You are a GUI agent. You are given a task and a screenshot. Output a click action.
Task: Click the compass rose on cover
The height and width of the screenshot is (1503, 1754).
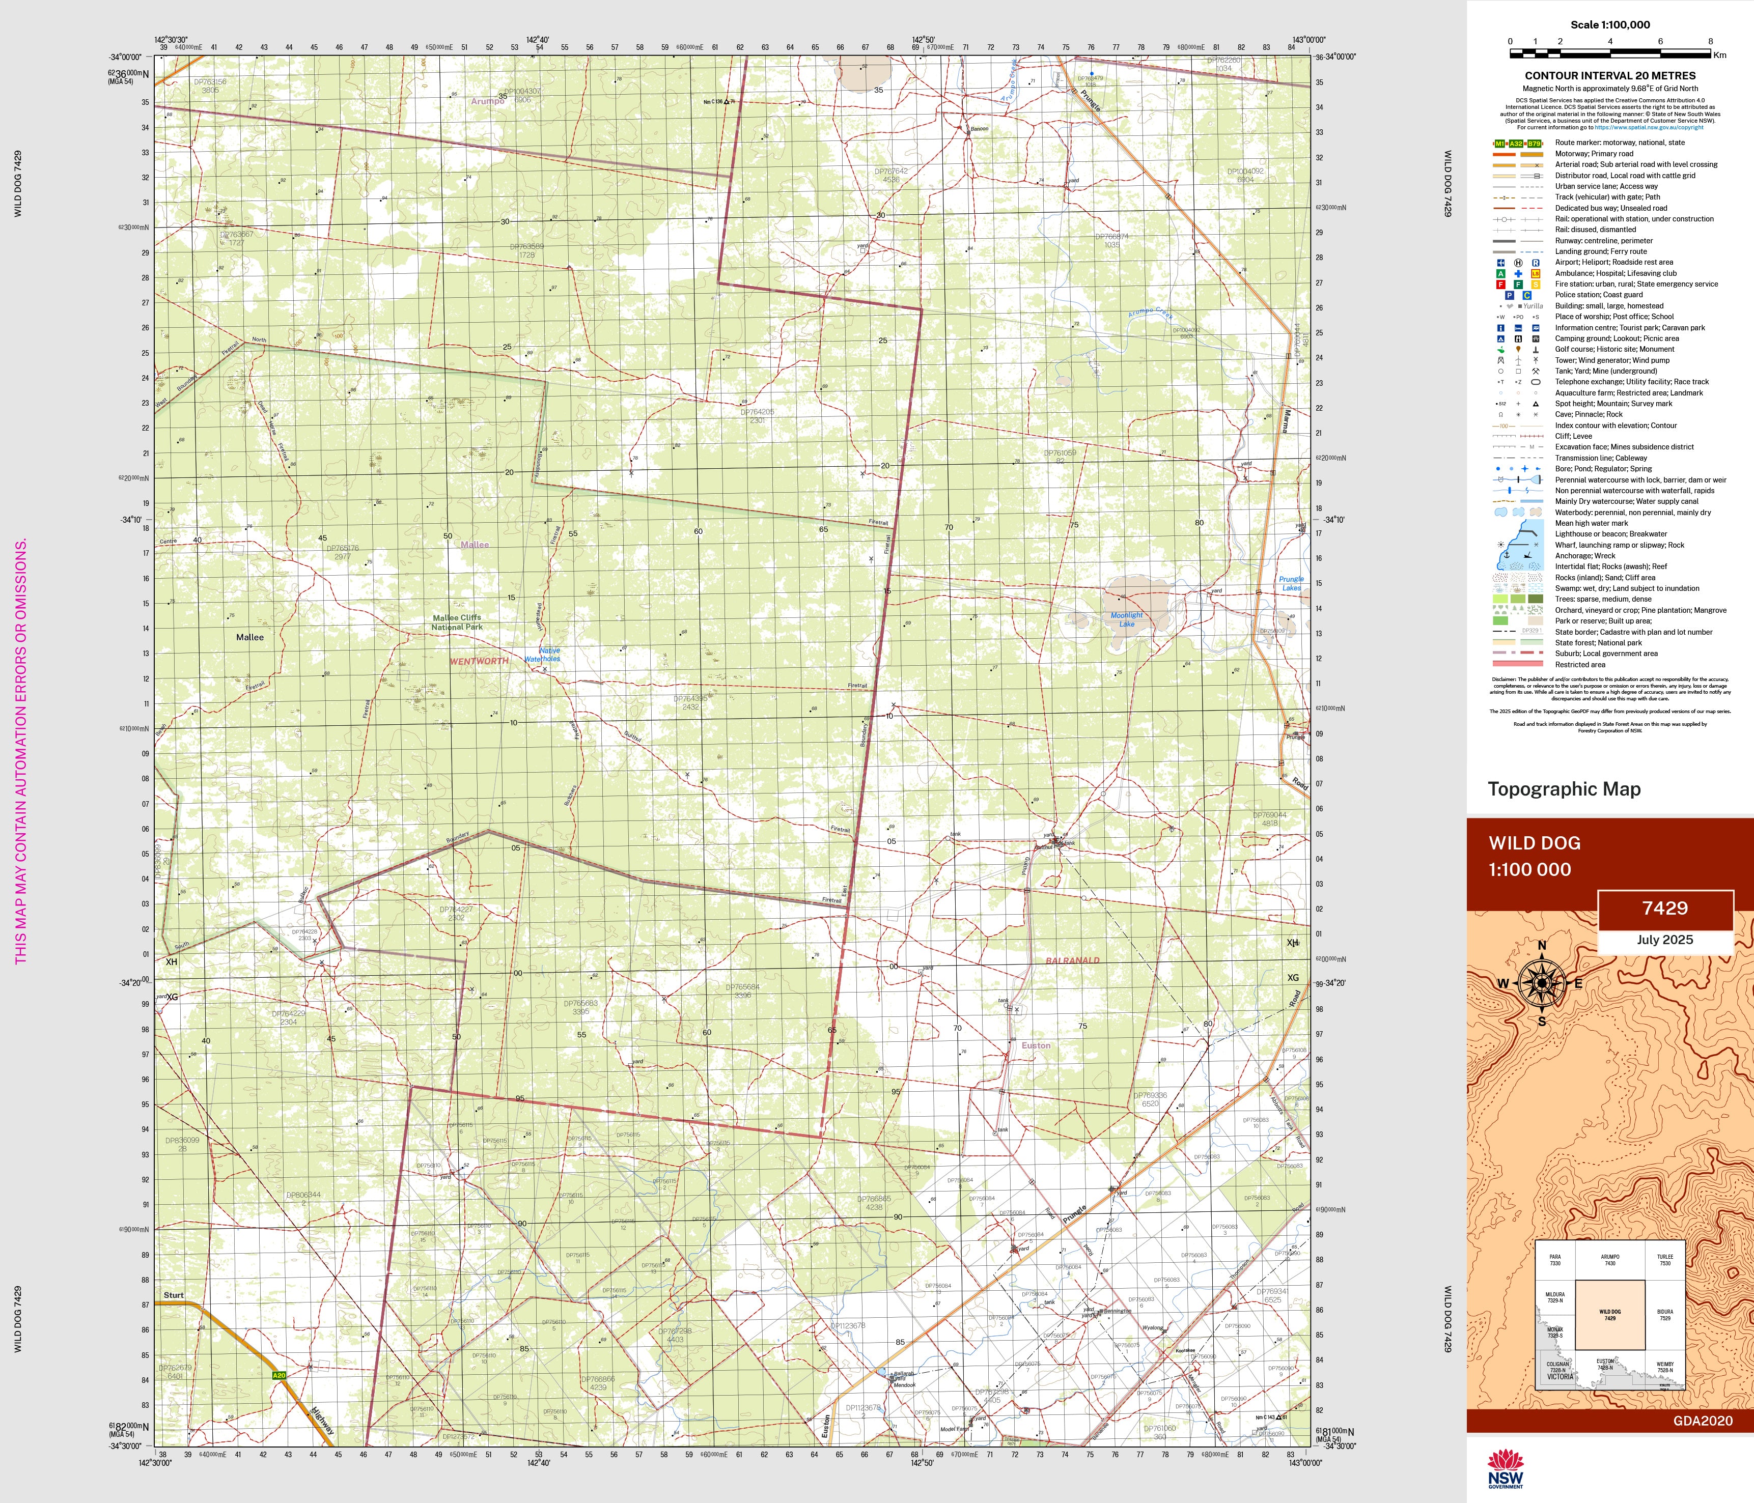pyautogui.click(x=1542, y=983)
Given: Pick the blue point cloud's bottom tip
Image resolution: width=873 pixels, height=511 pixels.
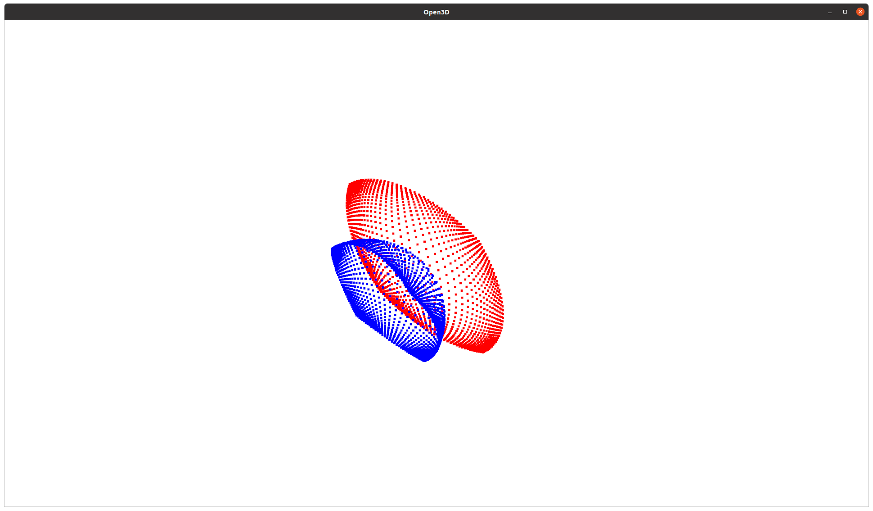Looking at the screenshot, I should (x=425, y=359).
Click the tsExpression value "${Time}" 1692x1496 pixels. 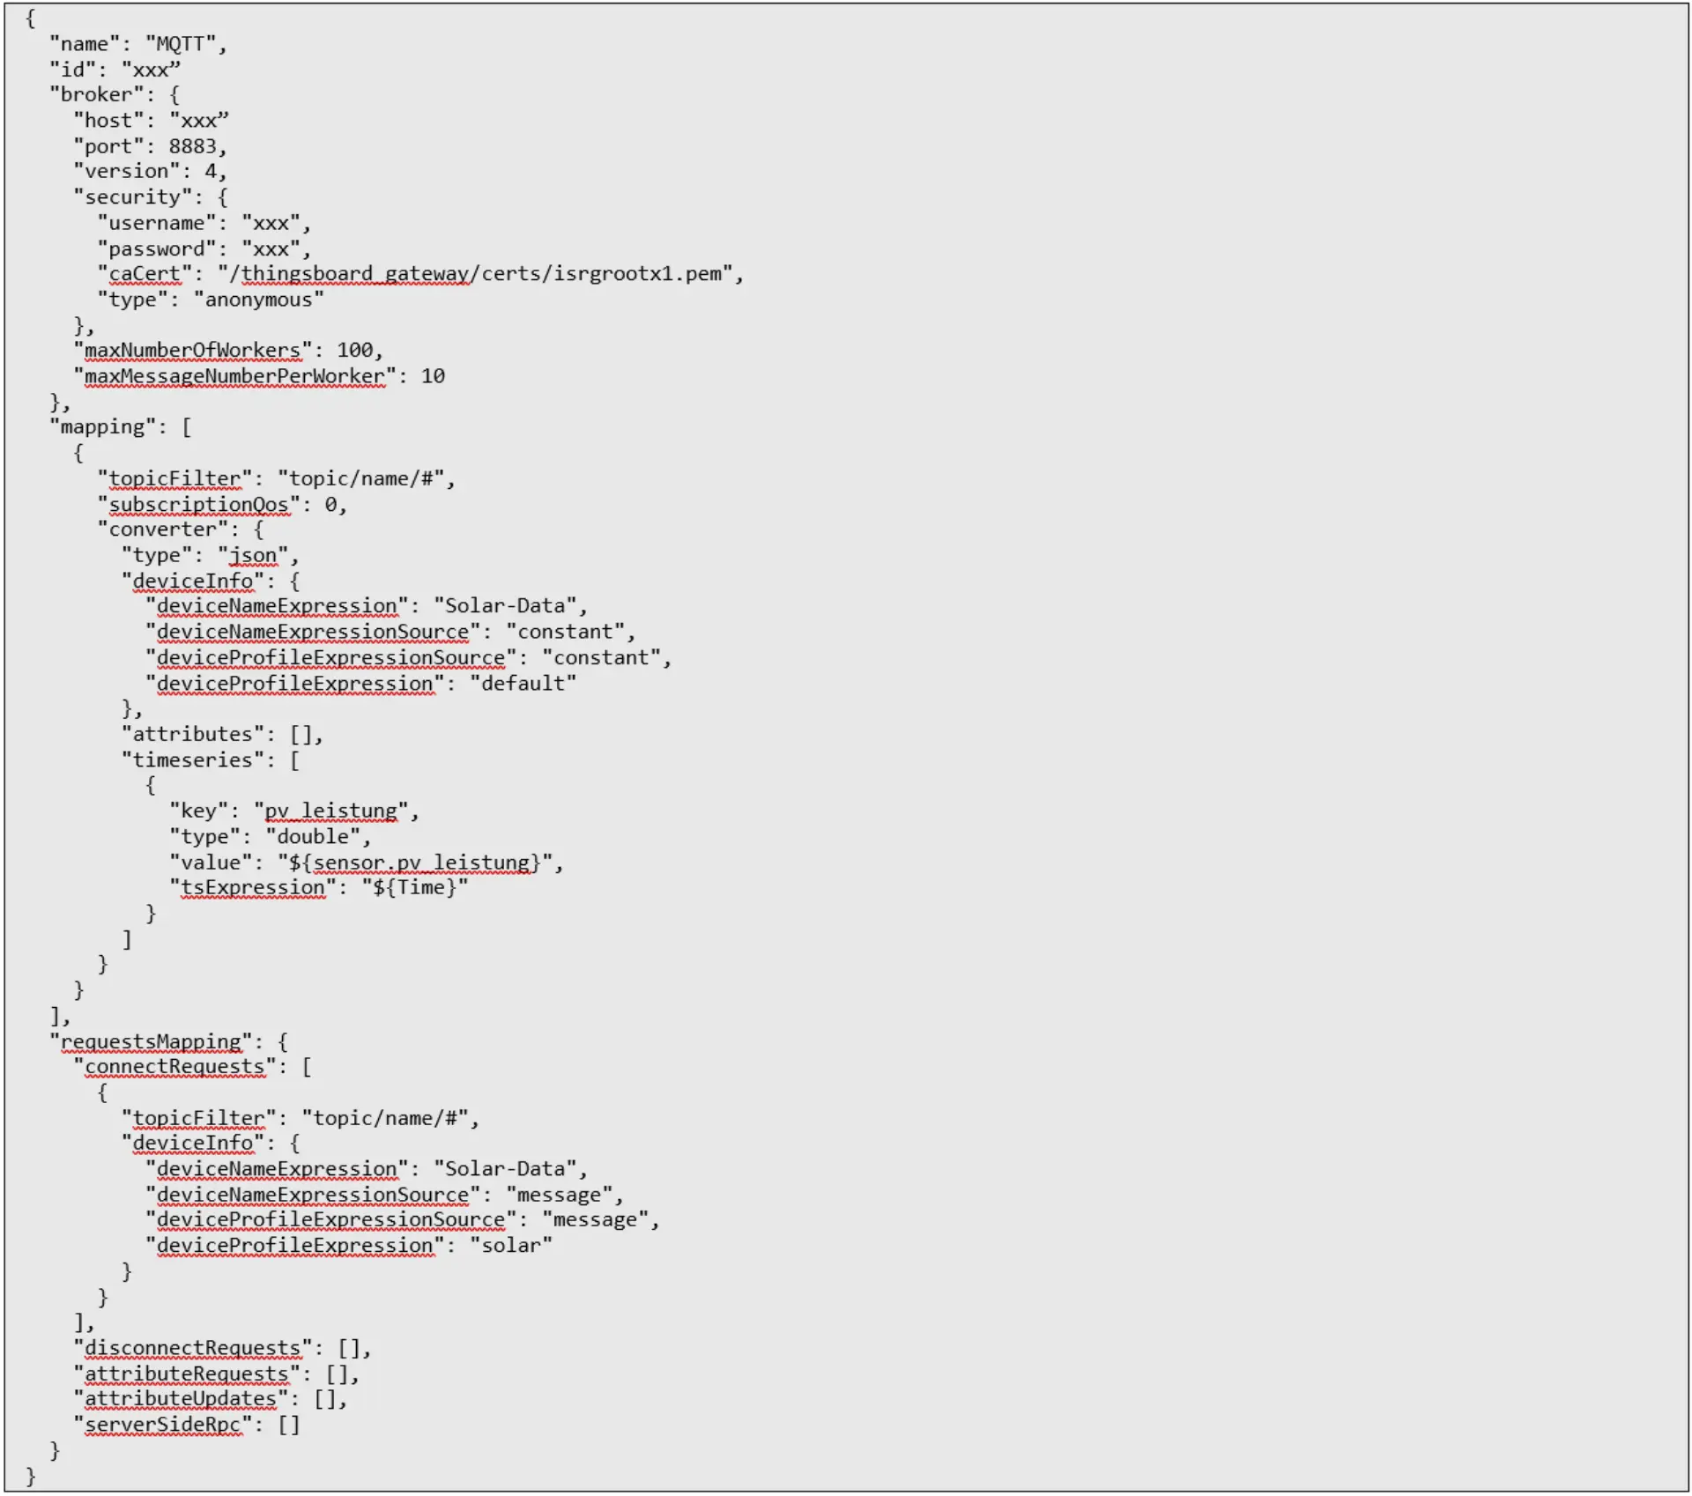click(x=414, y=887)
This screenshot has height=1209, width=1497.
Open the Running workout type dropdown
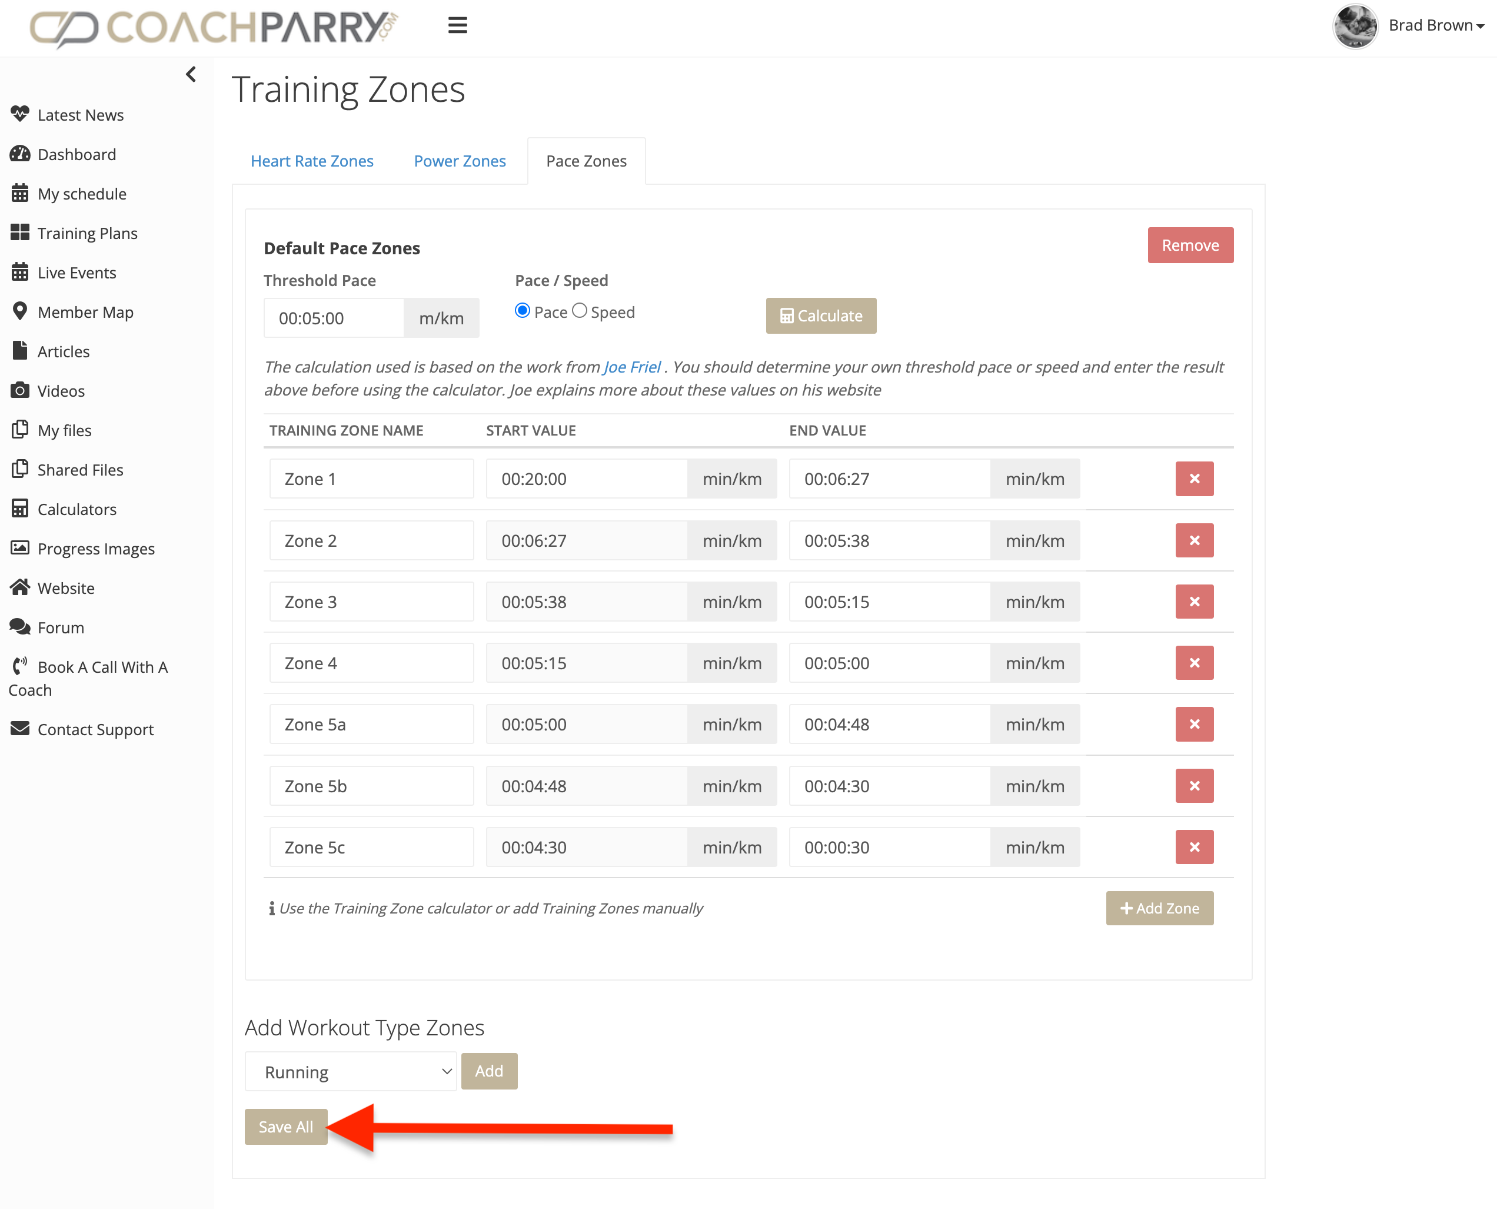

• **Exercise requirements**
Print only the lines from the first line of the data above through the one containing "Given: Pick the blue point cloud's bottom tip", exactly as they are, with pictures omitted.

• **Solution**
You are a GUI agent. You are given a task and a screenshot. Output a click action.
Task: Click the compass rose on cover
The height and width of the screenshot is (1503, 1754).
pyautogui.click(x=1542, y=983)
Given: Pick the blue point cloud's bottom tip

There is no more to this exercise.